Samantha: Yeah. Definitely. So what what what are some of the risk factors of PMADs? And like, is there anything that anybody can do to kind of reduce their risk?

Cheryl: Oh Gosh. I really I wish there was.

Ciarra: Do you remember? Is there a vitamin I can take? Are there foods that I can eat?
People ask the best questions in my classes. So you have to answer. Is there a vitamin we can take? Is there a food we can eat?

Cheryl: I mean, there's just not. I'm sorry. If there was a magic pill, I would give it to you. I promise.

Ciarra: But then you wouldn't have a job.

Cheryl: I know. And then I'd be like, oh, now what am I gonna do with these skills? Thanks, guys. Yeah. People in these classes, every time somebody asks, like, is there something I can eat or is there something I could take that will prevent me from having this?
And honestly, I do wish there was. And my answer every time is you're gonna eat the things that you're gonna eat safely during pregnancy, that that all stays the same. There's not a supplement that is going to prevent it. Are there things that we can do to mitigate the risk Yes. But again, that's still not a hundred percent saying, like, if you do this, you will not get postpartum depression.
So our risk factors that we're looking at are any trauma in your personal history puts you at a higher risk because birth and postpartum are inherently out of your control in some ways and can feel very risky and scary, and there are times where it is traumatic. So any previous trauma puts us at risk. Socioeconomic, instability, again raises that stress level, and so the transition in the parenthood is harder. Any history of anxiety or depression beforehand or any family history, especially in mom or sisters with postpartum, Mood disorders, mood and anxiety disorders puts you at a higher risk.
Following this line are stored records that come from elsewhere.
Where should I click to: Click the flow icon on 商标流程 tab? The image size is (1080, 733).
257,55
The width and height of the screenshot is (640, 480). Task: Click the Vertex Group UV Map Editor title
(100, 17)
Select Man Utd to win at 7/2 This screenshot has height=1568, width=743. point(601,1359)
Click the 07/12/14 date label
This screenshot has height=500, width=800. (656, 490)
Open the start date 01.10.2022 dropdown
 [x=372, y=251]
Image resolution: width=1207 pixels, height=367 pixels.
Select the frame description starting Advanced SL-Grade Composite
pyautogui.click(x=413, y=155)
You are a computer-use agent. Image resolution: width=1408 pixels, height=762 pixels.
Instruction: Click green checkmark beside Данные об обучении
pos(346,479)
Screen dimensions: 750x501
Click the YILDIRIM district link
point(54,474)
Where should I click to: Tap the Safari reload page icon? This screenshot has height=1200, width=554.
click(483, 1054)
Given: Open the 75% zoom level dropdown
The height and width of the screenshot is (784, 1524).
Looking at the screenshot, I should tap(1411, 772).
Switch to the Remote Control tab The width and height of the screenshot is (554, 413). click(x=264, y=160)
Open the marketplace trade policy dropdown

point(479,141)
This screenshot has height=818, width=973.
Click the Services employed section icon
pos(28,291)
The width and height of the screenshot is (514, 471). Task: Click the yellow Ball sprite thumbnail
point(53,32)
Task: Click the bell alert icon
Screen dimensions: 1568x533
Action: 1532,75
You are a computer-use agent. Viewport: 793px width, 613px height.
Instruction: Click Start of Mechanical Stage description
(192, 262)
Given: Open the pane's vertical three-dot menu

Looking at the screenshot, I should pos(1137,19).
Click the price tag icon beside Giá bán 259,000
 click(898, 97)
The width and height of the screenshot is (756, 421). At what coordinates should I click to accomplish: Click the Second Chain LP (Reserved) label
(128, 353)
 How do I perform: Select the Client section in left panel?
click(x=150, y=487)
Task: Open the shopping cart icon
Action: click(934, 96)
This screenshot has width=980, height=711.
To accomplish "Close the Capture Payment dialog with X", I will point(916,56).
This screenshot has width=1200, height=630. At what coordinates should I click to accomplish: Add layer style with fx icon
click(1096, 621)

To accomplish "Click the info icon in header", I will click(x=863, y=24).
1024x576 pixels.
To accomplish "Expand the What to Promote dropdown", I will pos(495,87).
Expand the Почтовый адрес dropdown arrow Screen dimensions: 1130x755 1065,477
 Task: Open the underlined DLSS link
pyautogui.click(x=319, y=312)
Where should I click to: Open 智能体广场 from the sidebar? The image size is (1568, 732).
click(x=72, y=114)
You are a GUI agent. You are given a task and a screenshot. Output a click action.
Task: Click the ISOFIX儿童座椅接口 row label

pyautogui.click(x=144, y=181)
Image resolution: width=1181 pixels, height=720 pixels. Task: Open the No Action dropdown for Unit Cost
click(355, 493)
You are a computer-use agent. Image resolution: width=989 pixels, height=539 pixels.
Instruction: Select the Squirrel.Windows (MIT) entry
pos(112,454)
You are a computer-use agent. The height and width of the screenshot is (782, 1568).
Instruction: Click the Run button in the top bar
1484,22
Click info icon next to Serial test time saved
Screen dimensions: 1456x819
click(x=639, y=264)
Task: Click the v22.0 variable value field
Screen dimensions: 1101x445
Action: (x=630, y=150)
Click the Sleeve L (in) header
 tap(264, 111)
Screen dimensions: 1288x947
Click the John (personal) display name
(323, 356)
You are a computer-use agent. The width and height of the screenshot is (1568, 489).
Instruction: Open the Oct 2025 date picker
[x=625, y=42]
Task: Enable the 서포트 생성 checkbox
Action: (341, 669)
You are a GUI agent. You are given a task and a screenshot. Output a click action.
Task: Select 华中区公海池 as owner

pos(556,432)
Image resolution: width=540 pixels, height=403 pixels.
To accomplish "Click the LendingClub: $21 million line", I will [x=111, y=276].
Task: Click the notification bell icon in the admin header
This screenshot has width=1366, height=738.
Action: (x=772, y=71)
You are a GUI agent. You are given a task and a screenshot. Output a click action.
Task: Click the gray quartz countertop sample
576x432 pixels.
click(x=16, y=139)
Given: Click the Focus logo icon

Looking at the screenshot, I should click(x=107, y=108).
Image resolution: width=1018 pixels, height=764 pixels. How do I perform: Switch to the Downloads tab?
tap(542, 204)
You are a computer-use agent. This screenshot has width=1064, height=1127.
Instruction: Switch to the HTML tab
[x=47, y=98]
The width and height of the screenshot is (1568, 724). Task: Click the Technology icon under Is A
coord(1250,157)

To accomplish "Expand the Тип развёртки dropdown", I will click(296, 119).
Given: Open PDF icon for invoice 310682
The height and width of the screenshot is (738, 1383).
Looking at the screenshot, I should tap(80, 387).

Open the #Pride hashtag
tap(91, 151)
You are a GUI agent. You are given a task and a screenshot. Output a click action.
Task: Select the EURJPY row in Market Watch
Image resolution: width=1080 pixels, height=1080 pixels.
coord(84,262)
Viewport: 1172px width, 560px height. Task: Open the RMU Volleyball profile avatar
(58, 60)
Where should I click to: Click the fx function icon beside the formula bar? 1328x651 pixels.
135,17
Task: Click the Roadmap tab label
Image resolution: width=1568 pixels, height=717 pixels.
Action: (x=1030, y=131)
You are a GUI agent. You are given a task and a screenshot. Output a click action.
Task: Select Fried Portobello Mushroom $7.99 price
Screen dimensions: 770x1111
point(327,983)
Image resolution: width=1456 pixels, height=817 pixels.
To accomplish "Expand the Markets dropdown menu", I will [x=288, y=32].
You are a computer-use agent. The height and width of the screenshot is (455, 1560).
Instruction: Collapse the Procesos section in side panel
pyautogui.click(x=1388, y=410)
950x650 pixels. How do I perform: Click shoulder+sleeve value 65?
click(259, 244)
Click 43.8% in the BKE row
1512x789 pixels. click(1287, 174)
And then also remembering that it's not just the pregnant person that can get a PMAD, we can we also see it in dads.
One in ten dads has a PMAD, which is probably higher, and we just don't identify them or diagnose them. And then also grandparents or adoptive parents can also experience these things because it's not just about the hormones and what's happening in the pregnant person's body, it's so much more that we're taking into context.

Ciarra: Same sex and non birthing parents. Right? So if it's two moms, if it's two dads, it adopted a baby. Adoption still both parents could could experience that. A a or a a heterosexual adoption.
All of it, everyone could get it. A foster parent could get it.

Cheryl: For sure. Yeah. Absolutely. Because there's again, there's so many things that are happening during this transition that can that really throw off your mental health and and your own self care that you're probably neglecting a little bit during this time.

Ciarra: I always think it's so important for partners to know that this is possible because and I make seriously, I think that's one thing that I without fail and told every single partner because I always tell them, if I were to come to you after you have this baby, and I say, I really think that you might be experiencing a PMAD really think you should reach out to x y z or whatever. Or here are some resources. If you never even knew that was a possibility, but like, what are you talking? That's ridiculous.
Right? And you're also already in a heightened date of anxiety or whatever, so you're even less likely to be receptive of what I'm saying. However, if I already told you and I already warned you that you would have this reaction, then you might go, oh, shoot. Ciarra thinks, wow, I'm not one. Like, they said one in ten.
That's me, I guess, you know, and they would be a little bit more softened to receiving that information. So I'm so glad you said that.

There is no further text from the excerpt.